Potassium-sparing diuretics, potassium supplements, salt substitutes containing potassium and other substances that may increase potassium levels: If a medicinal product that affects potassium levels is considered necessary in combination with valsartan, monitoring of potassium plasma levels is advised.
Caution required with concomitant use: Non-steroidal anti-inflammatory medicines (NSAIDs), including selective COX-2 inhibitors, acetylsalicylic acid > 3 g/day), and non-selective NSAIDs: When angiotensin II antagonists are administered simultaneously with NSAIDs, attenuation of the antihypertensive effect may occur. Furthermore, concomitant use of angiotensin II antagonists and NSAIDs may lead to an increased risk of worsening of renal function and an increase in serum potassium. Therefore, monitoring of renal function at the beginning of the treatment is recommended, as well as adequate hydration of the patient.

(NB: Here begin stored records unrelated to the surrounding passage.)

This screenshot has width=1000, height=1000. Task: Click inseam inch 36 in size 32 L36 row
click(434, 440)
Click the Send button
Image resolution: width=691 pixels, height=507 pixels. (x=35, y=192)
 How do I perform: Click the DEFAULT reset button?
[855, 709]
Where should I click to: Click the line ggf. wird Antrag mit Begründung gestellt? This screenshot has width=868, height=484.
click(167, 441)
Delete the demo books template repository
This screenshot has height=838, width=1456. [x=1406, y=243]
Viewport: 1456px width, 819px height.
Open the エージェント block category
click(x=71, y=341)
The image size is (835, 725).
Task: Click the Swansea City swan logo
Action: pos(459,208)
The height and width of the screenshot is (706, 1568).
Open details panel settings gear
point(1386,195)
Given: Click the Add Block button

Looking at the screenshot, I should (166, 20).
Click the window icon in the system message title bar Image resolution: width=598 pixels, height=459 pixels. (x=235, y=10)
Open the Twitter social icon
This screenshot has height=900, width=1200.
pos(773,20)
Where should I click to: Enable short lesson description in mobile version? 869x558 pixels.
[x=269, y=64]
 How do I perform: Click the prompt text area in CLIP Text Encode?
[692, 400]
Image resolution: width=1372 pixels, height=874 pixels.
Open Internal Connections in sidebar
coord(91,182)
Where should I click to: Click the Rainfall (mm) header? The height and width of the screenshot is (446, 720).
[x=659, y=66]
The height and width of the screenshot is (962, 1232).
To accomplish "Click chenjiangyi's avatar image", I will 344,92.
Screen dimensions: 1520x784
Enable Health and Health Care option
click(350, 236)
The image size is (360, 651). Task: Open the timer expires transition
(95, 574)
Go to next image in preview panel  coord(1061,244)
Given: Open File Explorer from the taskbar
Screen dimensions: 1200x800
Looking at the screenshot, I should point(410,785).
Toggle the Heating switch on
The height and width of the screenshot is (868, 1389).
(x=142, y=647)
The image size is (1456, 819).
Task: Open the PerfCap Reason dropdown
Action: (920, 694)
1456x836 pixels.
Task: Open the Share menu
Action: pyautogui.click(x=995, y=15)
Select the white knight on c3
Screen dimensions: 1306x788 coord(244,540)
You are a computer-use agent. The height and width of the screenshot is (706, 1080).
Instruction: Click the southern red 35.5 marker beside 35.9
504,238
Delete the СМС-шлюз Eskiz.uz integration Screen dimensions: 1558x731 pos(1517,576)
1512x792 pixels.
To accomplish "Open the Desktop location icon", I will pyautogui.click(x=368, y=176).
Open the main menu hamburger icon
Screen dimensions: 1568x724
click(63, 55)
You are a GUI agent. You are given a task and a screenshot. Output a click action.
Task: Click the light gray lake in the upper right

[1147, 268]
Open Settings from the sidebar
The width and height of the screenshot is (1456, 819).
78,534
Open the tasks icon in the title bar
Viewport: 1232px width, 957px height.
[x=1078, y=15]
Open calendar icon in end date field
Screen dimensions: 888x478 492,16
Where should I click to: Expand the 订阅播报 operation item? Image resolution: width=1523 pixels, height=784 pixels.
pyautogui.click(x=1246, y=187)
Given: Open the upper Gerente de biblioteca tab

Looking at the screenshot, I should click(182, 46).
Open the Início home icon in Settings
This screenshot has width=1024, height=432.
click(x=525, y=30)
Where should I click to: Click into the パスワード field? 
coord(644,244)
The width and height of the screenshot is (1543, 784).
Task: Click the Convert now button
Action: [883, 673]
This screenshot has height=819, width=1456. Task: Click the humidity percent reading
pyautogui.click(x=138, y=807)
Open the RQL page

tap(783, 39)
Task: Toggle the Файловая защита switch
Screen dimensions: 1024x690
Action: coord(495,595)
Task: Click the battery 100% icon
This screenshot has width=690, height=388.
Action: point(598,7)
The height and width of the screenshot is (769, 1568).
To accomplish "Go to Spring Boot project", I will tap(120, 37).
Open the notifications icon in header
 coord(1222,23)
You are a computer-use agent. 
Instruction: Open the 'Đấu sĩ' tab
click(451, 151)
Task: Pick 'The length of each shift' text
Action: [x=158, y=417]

Transporters: In vitro data indicates that valsartan is a substrate of the hepatic uptake transporter OATP1B1/OATP1B3 and the hepatic efflux transporter MRP2. The clinical relevance of this finding is unknown. Co-administration of inhibitors of the uptake transporter (e.g. rifampicin, ciclosporin) or efflux transporter (e.g. ritonavir) may increase the systemic exposure to valsartan. Exercise appropriate care when initiating or ending concomitant treatment with such drugs.
Others: In drug interaction studies with valsartan, no interactions of clinical significance have been found with valsartan or any of the following substances: cimetidine, warfarin, furosemide, digoxin, atenolol, indometacin, hydrochlorothiazide, amlodipine, glibenclamide.
Paediatric population: In hypertension in children and adolescents, where underlying renal abnormalities are common, caution is recommended with the concomitant use of valsartan and other substances that inhibit the renin-angiotensin-aldosterone system which may increase serum potassium. Renal function and serum potassium should be closely monitored.